* **What the exercise asks**
Reproduce the Kafka consumer configuration post below word for word, in full.

--- start of Text passage ---

Kafka Consumer - How to set fetch.max.bytes higher than the default 50mb? - configuration

I want my consumers to process large batches, so I aim to have the consumer listener "awake", say, on 1800mb of data or every 5min, whichever comes first.
Mine is a kafka-springboot application, the topic has 28 partitions, and this is the configuration I explicitly change:
Parameter
Value I set
Default Value
Why I set it this way
fetch.max.bytes
1801mb
50mb
fetch.min.bytes+1mb
fetch.min.bytes
1800mb
1b
desired batch size
fetch.max.wait.ms
5min
500ms
desired cadence
max.partition.fetch.bytes
1801mb
1mb
unbalanced partitions
request.timeout.ms
5min+1sec
30sec
fetch.max.wait.ms + 1sec
max.poll.records
10000
500
1500 found too low
max.poll.interval.ms
5min+1sec
5min
fetch.max.wait.ms + 1sec
Nevertheless, I produce ~2gb of data to the topic, and I see the consumer-listener (a Batch Listener) is called many times per second -- way more than desired rate.

--- end of Text passage ---
--- start of Stored data ---

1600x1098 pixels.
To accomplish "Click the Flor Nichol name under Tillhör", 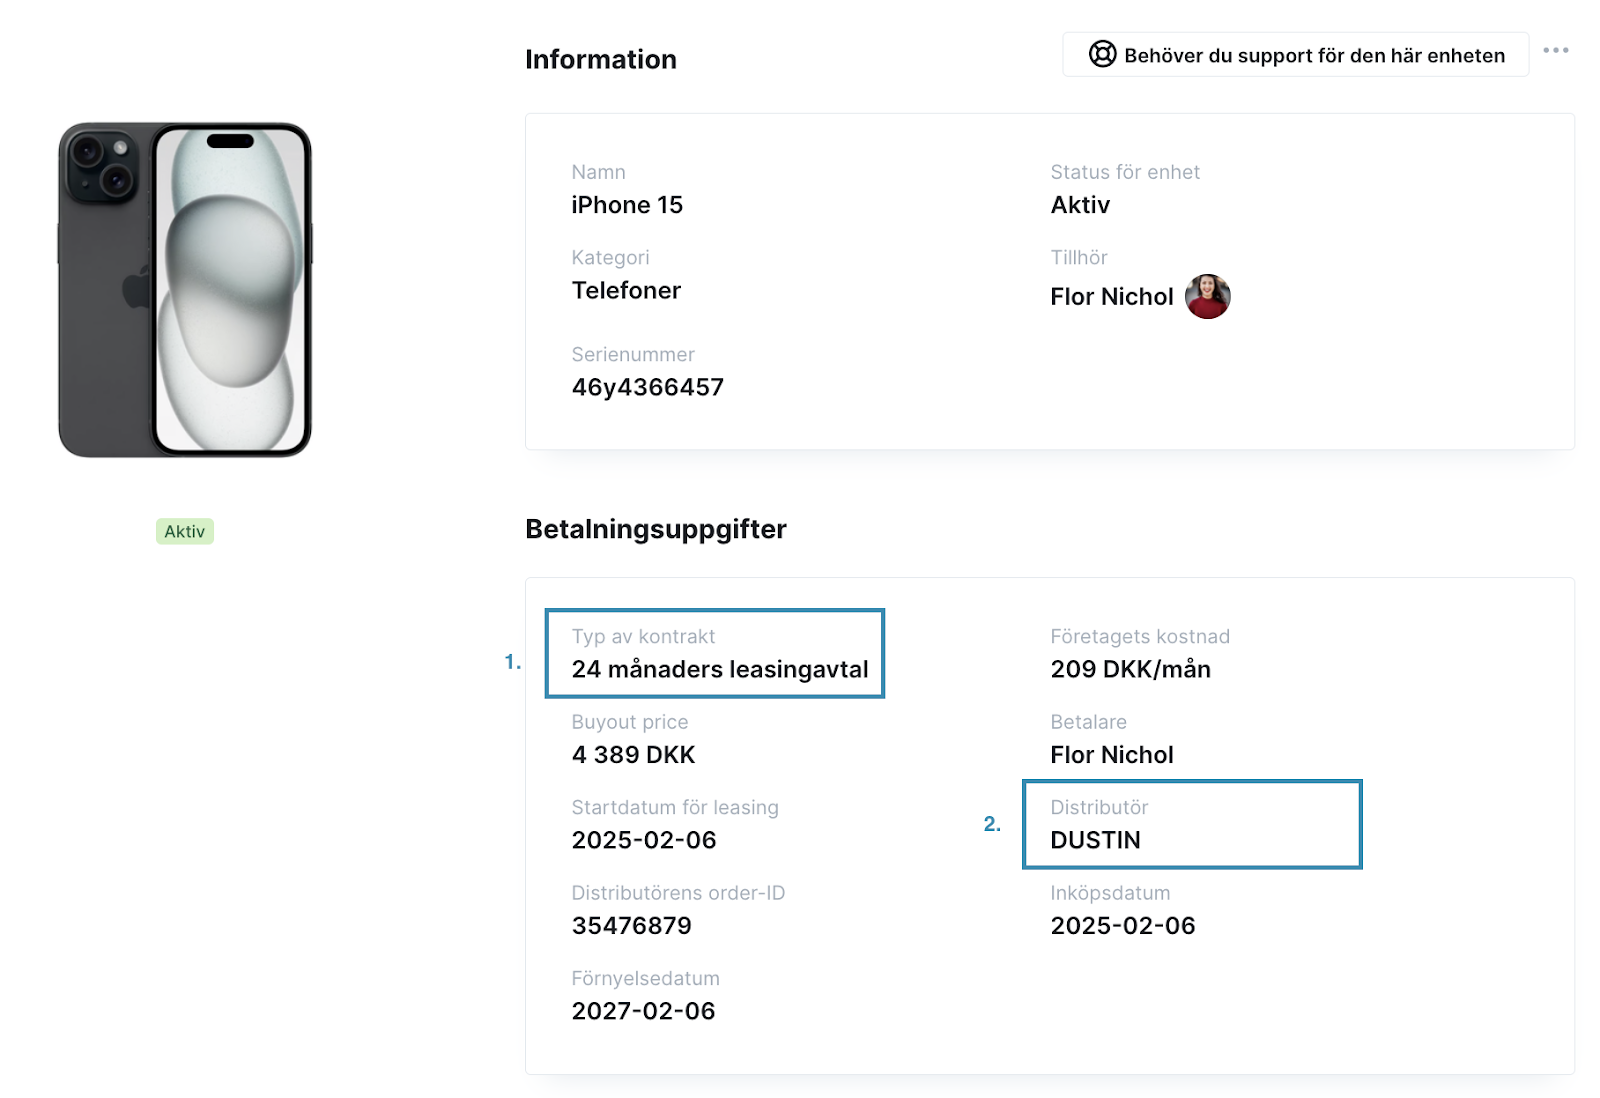I will (1111, 297).
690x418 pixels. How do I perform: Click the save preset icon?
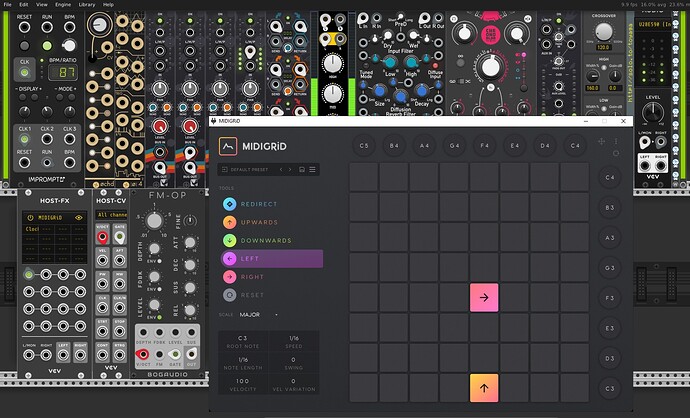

--- end of Stored data ---

* **Correct output**
Kafka Consumer - How to set fetch.max.bytes higher than the default 50mb? - configuration

I want my consumers to process large batches, so I aim to have the consumer listener "awake", say, on 1800mb of data or every 5min, whichever comes first.
Mine is a kafka-springboot application, the topic has 28 partitions, and this is the configuration I explicitly change:
Parameter
Value I set
Default Value
Why I set it this way
fetch.max.bytes
1801mb
50mb
fetch.min.bytes+1mb
fetch.min.bytes
1800mb
1b
desired batch size
fetch.max.wait.ms
5min
500ms
desired cadence
max.partition.fetch.bytes
1801mb
1mb
unbalanced partitions
request.timeout.ms
5min+1sec
30sec
fetch.max.wait.ms + 1sec
max.poll.records
10000
500
1500 found too low
max.poll.interval.ms
5min+1sec
5min
fetch.max.wait.ms + 1sec
Nevertheless, I produce ~2gb of data to the topic, and I see the consumer-listener (a Batch Listener) is called many times per second -- way more than desired rate.